Au fur et à mesure que la traque se poursuit, que des réseaux islamistes liés à Al Qaïda tombent aux mains de la justice de nos pays, une évidence peu à peu se découvre. Il ne s’agit pas de miséreux achetés ni convertis et fanatisés pour une bouchée de pain, mais le plus souvent d’intellectuels au chômage, de gens ayant une solide formation, parfois universitaire, et acquise sur les campus américains ou européens, mais n’ayant pas trouvé de poste chez nous, ni dans leur pays. On découvre que les « intellectuels » peuvent être dangereux.
Ils ne sont pas seulement dangereux parce qu’ils peuvent affirmer n’importe quoi et parvenir à le justifier « intelligemment », et que le totalitarisme apparaît dès que tout est possible.
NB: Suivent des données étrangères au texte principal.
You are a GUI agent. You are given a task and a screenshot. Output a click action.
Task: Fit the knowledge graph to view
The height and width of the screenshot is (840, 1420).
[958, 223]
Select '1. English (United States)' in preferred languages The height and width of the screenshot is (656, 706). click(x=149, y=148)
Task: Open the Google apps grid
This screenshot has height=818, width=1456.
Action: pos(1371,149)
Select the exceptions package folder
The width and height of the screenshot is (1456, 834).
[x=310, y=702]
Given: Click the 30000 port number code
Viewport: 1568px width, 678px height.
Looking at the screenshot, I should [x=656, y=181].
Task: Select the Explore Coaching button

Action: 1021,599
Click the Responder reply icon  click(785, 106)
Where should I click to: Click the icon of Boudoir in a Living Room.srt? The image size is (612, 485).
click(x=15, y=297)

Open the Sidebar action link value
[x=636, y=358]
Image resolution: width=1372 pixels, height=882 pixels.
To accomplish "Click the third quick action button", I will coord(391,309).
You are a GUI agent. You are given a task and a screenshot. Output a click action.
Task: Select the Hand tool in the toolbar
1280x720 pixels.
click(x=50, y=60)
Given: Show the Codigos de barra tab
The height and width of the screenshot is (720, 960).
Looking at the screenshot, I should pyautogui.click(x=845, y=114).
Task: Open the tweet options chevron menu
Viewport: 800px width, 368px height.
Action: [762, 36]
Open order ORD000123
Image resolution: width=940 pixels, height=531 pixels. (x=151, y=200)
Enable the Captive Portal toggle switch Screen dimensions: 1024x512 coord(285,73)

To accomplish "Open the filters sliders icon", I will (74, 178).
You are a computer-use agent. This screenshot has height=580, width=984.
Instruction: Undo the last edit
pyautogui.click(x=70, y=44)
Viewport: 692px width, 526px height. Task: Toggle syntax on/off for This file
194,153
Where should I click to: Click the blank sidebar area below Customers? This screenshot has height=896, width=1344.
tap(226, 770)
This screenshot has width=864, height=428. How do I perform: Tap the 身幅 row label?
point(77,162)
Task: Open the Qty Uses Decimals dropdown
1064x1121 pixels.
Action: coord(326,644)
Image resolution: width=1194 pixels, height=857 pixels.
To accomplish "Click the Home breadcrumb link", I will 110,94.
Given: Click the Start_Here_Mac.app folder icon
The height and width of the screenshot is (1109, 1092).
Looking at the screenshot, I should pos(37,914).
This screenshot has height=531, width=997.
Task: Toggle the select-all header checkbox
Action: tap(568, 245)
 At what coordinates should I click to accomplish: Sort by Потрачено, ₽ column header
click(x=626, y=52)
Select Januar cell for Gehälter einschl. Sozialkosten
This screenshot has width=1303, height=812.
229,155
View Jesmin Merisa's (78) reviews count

Ils ne le sont pas seulement parce qu’ils sont représentatifs des élites, de ceux qui en tête de nos sociétés désignent le désirable et le haïssable. Ils le sont parce qu’ils rassemblent, dans toutes nos sociétés, ceux qui ont acquis des compétences en trop, des compétences inemployées, des surcompétences : et qu’il faut bien dépenser ou détruire ces stocks inutiles, qui sont des bombes à retardement.
Or de telles personnes, il y en a de plus en plus dans notre monde. Pas seulement dans les banlieues du Caire ou d’Islamabad, mais sur tous nos campus occidentaux et parmi nos chômeurs. Et pas seulement parmi les enfants d’immigrés, mais parmi les petits fils de français, déshérités, désaffiliés, se cherchant un nouveau moyen âge. Oui, ce sont nos intellectuels déclassés, nos techniciens inemployés, nos créatifs marginalisés et amers qui sont aujourd’hui dangereux. Et d’abord dangereux pour eux-mêmes.
Al Qaïda est dangereux pour nos sociétés, bien sûr, parce qu’à l’âge de la mondialisation, des réseaux et des mafias, cette organisation lance un défi à nos États classiques. Mais Al Qaïda est plus dangereux encore pour l’islam, car c’est d’abord l’islam intelligent qu’il attaque, et il prépare une longue période de méfiance à l’égard de l’islam – de même que nos guerres de religions ont préparé une longue période anticléricale.
Il m’est arrivé de faire un rêve. La France, qui n’attire presque plus les chercheurs et les intelligences, ou qui dresse des barrages de visas qui découragent les meilleures volontés, pourrait se donner un ambitieux programme pour accueillir les chercheurs en provenance du monde musulman, dans quelques secteurs pilotes. Mais pour ce faire, il faudrait bien sûr qu’elle fasse de même pour les chercheurs d’origine israélienne qui voudraient venir en France. Et de cela aussi, nous sommes encore loin. Non pas seulement que la France n’est actuellement pas attractive pour les Israéliens, mais parce qu’en général, elle ne cherche pas à être attractive. Elle ne voit pas que ce serait pourtant un des meilleurs gages de notre avenir.
Ce qui manque à notre monde, c’est le surgissement soudain d’une générosité incompréhensible qui n’obéisse à aucun calcul et déjoue les stratégies. Par exemple de faire un pont d’argent pour attirer sur un nouveau campus tous ces intellectuels israéliens et musulmans qui portent aujourd’hui le malaise de notre monde, qui en sont en quelque sorte les « fusibles ». Non parce que nous aurions le bon message à leur apporter, mais pour leur donner les conditions afin qu’ils se mettent enfin à la hauteur des pierres et des paroles qu’ils lancent contre un monde qu’ils détestent. Pour les obliger à inventer quelque chose. Et à le tenir.